┌─ Raw data

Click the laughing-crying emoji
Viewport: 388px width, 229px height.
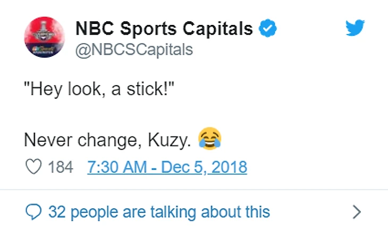[x=209, y=139]
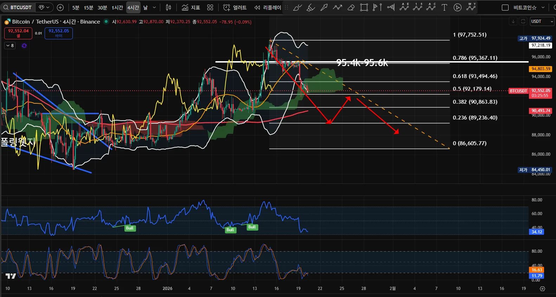Viewport: 556px width, 297px height.
Task: Click the red 셀 sell price button
Action: [18, 33]
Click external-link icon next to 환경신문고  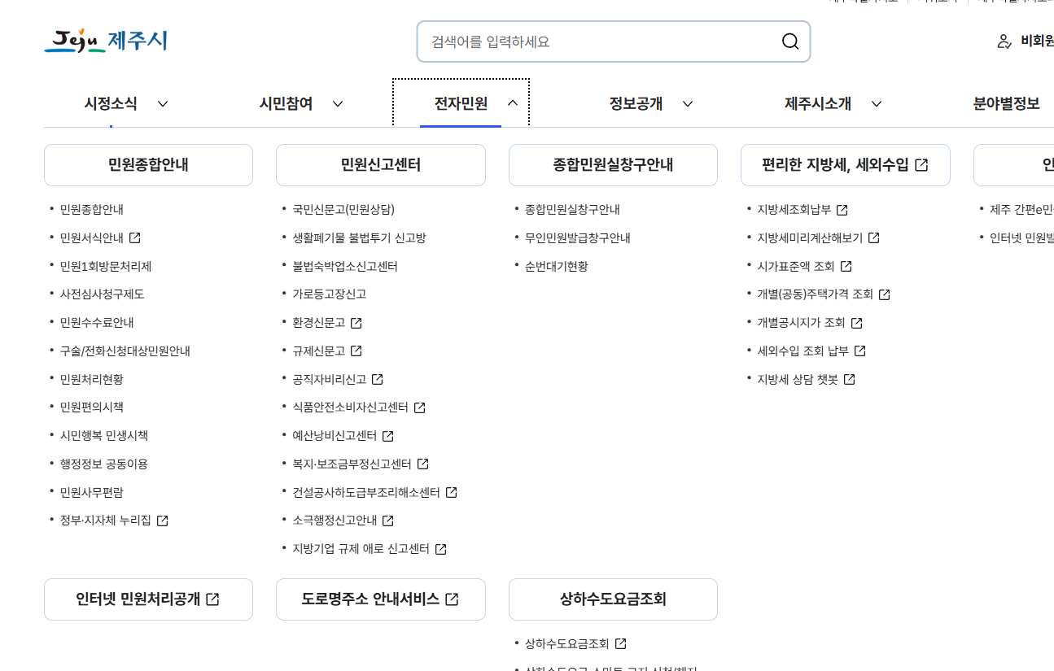(x=356, y=322)
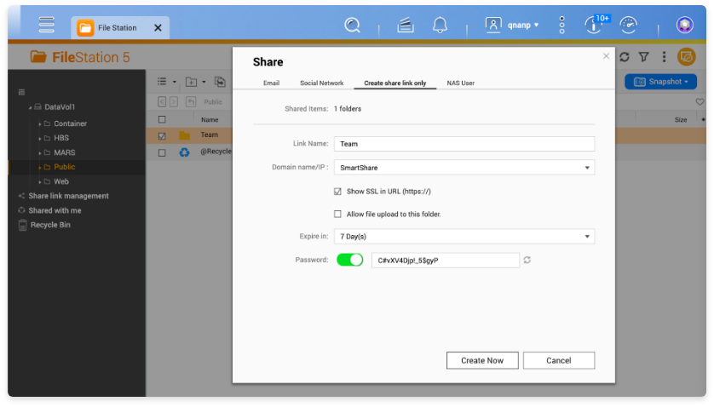This screenshot has width=714, height=407.
Task: Turn off the Password toggle switch
Action: click(x=350, y=260)
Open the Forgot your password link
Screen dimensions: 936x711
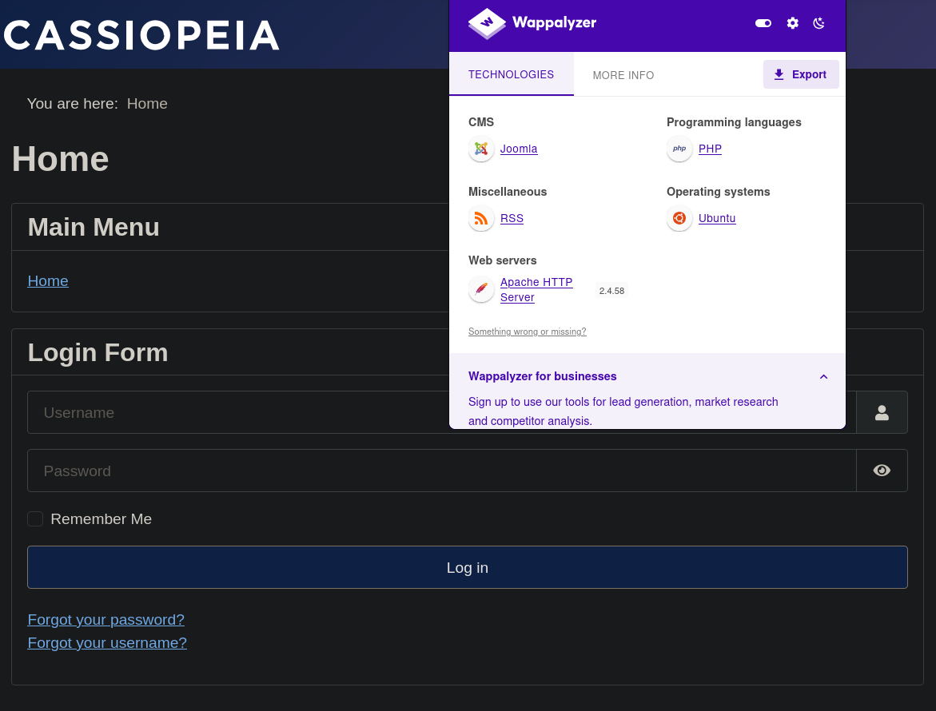(106, 620)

└─

> [About this task]:
Starting at the line that contains "Open the Forgot your password link", extract each line through the last line of the material exactly as written, and include no pictures.

> [Written response]:
Open the Forgot your password link
Screen dimensions: 936x711
(106, 620)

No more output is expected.